Geometric presentations of Milnor $K$-groups of certain Artin algebras and Bass-Tate-Kato norms

TL;DR

This paper introduces geometric presentations of Milnor K-groups for certain Artin algebras using higher Chow complexes, extending classical theorems and establishing norm and trace maps for these groups.

Contribution

It provides new geometric descriptions of Milnor K-groups for Artin local algebras and generalizes norm and trace maps to these contexts.

Findings

Geometric presentations of Milnor K-groups for Artin local algebras.

Extension of Bass-Tate and Kato norms to these groups.

Proof of existence of norm and trace maps for arbitrary finite extensions.

Abstract

For an arbitrary field $k$, and an arbitrary regular henselian local $k$-scheme $X$ of dimension $1$ with the residue field $k$, we introduce two subcomplexes of the higher Chow complexes of $X$ using certain extended face intersection conditions.
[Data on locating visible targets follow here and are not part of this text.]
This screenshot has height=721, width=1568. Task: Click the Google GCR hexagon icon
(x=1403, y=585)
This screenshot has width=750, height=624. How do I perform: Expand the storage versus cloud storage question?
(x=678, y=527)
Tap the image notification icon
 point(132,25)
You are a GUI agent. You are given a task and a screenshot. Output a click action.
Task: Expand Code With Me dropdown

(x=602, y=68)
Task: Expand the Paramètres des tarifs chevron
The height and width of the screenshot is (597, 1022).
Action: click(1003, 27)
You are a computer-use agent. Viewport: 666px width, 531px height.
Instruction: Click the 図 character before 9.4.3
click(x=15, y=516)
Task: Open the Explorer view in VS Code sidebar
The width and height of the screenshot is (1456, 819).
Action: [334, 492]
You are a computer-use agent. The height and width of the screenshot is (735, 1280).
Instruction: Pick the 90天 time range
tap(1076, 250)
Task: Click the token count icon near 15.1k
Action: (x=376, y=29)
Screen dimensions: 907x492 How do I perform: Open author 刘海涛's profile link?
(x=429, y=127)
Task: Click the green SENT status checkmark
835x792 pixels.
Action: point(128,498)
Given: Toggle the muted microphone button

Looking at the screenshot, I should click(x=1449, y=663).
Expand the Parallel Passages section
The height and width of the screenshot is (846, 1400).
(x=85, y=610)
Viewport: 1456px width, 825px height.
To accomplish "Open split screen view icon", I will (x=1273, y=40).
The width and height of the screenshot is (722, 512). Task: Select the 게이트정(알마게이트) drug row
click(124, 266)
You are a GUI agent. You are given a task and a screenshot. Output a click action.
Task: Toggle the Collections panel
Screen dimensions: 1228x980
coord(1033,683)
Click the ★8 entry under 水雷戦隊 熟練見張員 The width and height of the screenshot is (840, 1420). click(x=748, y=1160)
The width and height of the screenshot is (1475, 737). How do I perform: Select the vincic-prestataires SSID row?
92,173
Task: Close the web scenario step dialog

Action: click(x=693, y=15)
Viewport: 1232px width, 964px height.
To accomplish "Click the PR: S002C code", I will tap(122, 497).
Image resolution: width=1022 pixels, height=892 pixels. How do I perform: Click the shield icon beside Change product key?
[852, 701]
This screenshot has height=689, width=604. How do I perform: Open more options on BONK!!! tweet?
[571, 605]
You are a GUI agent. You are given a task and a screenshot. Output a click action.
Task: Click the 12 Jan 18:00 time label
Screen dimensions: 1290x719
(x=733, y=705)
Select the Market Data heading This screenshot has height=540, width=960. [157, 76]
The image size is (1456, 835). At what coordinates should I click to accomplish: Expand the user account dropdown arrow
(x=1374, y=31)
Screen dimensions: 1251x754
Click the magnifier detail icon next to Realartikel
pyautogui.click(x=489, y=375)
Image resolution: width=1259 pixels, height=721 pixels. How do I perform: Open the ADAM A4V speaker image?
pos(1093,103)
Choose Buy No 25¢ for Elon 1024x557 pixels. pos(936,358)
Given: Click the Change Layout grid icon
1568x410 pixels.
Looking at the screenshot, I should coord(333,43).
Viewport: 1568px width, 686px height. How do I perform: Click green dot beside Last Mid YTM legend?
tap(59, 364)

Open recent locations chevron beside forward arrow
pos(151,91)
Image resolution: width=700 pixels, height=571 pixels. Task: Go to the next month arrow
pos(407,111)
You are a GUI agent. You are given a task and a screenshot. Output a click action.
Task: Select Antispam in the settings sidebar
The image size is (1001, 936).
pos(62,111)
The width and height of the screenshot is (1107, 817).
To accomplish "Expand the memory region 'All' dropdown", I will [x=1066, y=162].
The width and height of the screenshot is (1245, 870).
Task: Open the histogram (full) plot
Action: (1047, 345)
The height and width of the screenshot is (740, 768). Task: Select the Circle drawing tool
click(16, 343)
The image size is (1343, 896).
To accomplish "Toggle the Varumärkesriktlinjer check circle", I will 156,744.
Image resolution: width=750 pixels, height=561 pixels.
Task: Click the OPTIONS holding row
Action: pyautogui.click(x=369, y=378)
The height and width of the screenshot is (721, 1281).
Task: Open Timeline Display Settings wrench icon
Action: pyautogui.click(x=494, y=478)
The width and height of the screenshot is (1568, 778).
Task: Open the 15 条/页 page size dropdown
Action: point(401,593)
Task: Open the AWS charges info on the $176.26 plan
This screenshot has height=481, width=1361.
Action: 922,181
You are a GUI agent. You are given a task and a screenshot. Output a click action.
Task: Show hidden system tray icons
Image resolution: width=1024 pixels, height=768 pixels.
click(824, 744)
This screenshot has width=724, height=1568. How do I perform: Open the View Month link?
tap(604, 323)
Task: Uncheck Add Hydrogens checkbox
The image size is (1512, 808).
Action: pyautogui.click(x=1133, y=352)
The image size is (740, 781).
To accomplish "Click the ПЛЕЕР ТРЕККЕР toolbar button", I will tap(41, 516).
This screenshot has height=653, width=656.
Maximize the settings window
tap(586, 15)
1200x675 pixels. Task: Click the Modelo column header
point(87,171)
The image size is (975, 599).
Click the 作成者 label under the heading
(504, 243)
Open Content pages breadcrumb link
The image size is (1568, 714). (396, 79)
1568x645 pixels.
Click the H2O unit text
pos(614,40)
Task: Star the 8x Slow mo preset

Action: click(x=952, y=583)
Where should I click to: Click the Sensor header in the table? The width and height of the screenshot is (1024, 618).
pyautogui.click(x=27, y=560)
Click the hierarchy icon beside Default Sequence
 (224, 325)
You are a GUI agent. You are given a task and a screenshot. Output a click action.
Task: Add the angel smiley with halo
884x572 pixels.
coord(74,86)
We define suitable equivalence relations on them, and prove that their Milnor range cycle class groups offer geometric presentations of the improved (Gabber-Kerz) Milnor $K$-groups of Artin local $k$-algebras of the embedding dimension $1$, and their relative groups, generalizing the theorem of Nesterenko-Suslin and Totaro. Using these, we prove the existence of the norm and trace maps for the Milnor $K$-groups of the Artin local algebras associated to arbitrary finite extensions of fields, generalizing the Bass-Tate and Kato norms on the Milnor $K$-theory of fields.